Houston knows it, so do his players and the supporters but, more importantly, so do United's opposition. Hearts, for example, knew that Ryan Dow would not offer the same searing pace and trickery as Mackay-Steven; that Michael Gardyne would not bring the same physical confrontation as Daly. Furthermore, they knew this was a XI that finds it difficult to cleave open defences, so scoring first would likely be decisive. Once they did so, they were able to settle, secure in the knowledge their hosts would struggle to breach their defences.
Houston will, justly, point to the financial constraints that have prevented him constructing a squad to deal with such eventualities – even if Keith Watson and Stuart Armstong will sign contract extentions today– but his pool does appear unbalanced. Take Mark Millar. The midfielder, signed from Falkirk, had to sit on the bench awaiting his debut while 16-year-old Ryan Gauld was asked to come on and change the game.
Equally, it remains unclear why United spent much of the afternoon launching long balls to Daly despite the fact the captain was on the bench. The sight of an exasperated Russell and Gardyne throwing their arms in the air after losing another aerial challenge became familiar.
That particular issue might disappear should Daly be fit enough to start in the Scottish Communities League Cup tie against Queen of the South tomorrow but suddenly the trip to Palmerston is fraught with peril. Anaemic in attack and unsettled defensively, United will travel to Dumfries accompanied by doubt. "For me, I'm very happy that we are playing again so soon," said goalkeeper Radoslaw Cierzniak. "The worst thing is to wait all week for the next game after a result like this. I know we will play better."

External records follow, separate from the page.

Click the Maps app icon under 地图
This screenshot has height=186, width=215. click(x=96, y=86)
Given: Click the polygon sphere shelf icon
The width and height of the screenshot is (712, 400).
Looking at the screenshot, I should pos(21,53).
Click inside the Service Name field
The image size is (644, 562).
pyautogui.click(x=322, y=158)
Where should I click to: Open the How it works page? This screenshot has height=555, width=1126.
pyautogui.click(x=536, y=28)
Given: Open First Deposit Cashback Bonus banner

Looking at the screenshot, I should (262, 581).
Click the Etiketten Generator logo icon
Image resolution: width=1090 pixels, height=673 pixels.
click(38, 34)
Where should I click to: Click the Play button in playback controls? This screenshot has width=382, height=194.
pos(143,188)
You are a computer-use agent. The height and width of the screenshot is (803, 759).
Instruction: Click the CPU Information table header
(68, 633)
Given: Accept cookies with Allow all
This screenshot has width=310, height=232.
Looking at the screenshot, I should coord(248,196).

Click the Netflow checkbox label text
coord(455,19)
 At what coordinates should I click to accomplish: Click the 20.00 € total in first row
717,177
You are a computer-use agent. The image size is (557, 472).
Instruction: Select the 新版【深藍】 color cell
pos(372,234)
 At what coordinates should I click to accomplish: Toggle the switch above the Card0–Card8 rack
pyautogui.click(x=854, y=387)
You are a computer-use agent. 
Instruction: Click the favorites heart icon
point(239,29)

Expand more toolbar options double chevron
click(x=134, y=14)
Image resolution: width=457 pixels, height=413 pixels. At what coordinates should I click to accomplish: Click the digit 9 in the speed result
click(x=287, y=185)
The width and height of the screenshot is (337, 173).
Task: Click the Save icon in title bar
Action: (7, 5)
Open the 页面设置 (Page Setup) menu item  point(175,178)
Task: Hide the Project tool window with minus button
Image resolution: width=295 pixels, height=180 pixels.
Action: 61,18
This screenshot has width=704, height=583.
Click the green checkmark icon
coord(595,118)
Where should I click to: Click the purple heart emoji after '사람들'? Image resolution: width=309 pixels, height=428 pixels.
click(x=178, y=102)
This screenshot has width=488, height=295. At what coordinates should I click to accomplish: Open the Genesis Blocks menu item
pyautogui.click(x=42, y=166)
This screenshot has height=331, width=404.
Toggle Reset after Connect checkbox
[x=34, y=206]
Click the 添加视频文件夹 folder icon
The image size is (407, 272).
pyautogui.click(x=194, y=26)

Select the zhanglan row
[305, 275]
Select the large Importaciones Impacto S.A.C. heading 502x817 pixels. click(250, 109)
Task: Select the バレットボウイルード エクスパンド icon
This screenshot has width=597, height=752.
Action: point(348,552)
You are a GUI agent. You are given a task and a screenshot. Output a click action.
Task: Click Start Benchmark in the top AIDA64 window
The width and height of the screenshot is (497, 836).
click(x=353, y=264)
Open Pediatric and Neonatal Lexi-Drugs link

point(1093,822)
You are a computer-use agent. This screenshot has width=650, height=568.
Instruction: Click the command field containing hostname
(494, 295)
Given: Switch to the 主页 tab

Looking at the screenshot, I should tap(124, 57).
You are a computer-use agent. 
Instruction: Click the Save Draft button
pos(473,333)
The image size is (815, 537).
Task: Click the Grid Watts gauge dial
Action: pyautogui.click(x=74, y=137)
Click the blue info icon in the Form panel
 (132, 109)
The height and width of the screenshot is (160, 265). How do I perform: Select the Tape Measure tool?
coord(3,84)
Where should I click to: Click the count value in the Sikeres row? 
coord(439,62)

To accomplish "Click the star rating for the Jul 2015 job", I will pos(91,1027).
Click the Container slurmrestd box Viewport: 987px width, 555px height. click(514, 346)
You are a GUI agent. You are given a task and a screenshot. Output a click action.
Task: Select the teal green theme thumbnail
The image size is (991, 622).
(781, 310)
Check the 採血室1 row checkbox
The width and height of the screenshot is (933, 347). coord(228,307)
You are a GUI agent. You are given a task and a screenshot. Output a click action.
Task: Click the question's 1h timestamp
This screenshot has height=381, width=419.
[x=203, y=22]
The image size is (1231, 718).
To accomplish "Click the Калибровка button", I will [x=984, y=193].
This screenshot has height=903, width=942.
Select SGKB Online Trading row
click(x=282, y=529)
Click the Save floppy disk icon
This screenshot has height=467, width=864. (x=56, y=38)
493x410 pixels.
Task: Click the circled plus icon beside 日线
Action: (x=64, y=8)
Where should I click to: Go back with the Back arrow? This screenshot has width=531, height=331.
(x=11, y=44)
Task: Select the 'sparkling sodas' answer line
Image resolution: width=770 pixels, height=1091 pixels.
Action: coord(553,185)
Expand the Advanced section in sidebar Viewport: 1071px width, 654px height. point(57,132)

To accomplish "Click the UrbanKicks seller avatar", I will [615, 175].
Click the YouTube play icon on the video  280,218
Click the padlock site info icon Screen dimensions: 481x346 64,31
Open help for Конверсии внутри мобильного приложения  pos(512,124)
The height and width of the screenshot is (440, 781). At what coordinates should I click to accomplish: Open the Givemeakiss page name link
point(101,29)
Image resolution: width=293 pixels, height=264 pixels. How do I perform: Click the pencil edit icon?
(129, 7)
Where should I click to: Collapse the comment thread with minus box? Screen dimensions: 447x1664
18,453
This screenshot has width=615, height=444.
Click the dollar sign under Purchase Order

Hearts, too, face obdurate lower-league opposition in Livingston but do so having emerged from the cloud of gloom that had threatened to envelop them since the moment David Templeton scored at Anfield. In the intervening days, the winger left for Rangers, the Tynecastle side endured consecutive defeats without scoring and the manager and several members of the squad were late in receiving their wages.
It's amazing what three points can do, though. "We've got a few less points than we thought we'd have but we've won here, could be in the quarter-finals by the end of the week and then have Kilmarnock on Saturday," said defender Danny Grainger. "We could turn a disappointing start to the season into a good one."